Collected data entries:
= Beginning of Section =

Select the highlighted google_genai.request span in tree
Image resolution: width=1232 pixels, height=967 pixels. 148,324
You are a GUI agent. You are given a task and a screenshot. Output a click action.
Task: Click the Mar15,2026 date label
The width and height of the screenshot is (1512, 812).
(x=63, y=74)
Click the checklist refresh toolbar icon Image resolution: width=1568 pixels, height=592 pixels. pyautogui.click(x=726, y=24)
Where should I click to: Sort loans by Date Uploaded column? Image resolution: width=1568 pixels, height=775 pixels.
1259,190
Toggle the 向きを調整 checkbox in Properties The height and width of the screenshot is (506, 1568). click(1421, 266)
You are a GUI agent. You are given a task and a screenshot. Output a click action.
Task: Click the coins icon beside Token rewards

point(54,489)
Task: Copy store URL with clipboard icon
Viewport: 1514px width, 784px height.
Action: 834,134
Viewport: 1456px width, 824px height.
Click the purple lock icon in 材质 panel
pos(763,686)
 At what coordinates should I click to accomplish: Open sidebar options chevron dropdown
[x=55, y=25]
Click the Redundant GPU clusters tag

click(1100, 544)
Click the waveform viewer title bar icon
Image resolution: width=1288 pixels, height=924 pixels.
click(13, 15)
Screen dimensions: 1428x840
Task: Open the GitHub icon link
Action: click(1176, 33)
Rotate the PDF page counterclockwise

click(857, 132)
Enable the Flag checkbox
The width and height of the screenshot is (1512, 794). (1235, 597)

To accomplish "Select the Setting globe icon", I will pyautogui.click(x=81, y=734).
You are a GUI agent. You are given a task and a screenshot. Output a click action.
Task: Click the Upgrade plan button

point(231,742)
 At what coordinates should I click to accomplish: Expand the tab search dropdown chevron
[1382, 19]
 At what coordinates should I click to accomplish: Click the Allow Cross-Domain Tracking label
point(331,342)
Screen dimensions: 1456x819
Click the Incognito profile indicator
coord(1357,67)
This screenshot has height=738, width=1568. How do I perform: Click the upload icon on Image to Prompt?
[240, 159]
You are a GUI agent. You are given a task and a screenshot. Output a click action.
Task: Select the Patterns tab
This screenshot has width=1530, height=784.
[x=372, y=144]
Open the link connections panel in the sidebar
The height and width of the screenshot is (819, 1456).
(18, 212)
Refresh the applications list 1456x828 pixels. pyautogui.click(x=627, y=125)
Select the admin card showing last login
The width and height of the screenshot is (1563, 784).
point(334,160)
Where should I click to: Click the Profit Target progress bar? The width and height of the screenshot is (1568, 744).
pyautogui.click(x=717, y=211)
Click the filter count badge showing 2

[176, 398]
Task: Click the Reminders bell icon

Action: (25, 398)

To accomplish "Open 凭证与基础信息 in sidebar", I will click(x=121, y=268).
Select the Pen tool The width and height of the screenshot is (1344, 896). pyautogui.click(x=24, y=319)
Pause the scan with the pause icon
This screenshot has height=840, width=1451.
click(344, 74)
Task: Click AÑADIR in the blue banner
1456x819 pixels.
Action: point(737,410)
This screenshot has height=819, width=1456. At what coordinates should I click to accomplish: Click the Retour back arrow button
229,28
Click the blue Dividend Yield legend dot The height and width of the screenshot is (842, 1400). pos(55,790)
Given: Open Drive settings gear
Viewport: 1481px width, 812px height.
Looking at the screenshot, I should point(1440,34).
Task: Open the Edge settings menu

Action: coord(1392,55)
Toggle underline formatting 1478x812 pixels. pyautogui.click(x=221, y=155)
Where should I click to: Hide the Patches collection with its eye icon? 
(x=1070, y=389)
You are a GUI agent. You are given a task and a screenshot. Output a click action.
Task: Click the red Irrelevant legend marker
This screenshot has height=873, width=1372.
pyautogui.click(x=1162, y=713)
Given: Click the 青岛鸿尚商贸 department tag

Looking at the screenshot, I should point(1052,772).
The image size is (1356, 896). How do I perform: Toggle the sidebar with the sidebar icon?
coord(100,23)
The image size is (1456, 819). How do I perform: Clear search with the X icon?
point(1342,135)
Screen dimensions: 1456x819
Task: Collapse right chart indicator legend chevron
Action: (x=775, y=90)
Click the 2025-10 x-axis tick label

= End of Section =

Requirement:
The required output is every line from the one with "The image size is (1356, 896)." to the final line of the entries, repeated exactly and with nothing else.

Answer to this problem:
The image size is (1356, 896). How do I perform: Toggle the sidebar with the sidebar icon?
coord(100,23)
The image size is (1456, 819). How do I perform: Clear search with the X icon?
point(1342,135)
Screen dimensions: 1456x819
Task: Collapse right chart indicator legend chevron
Action: (x=775, y=90)
Click the 2025-10 x-axis tick label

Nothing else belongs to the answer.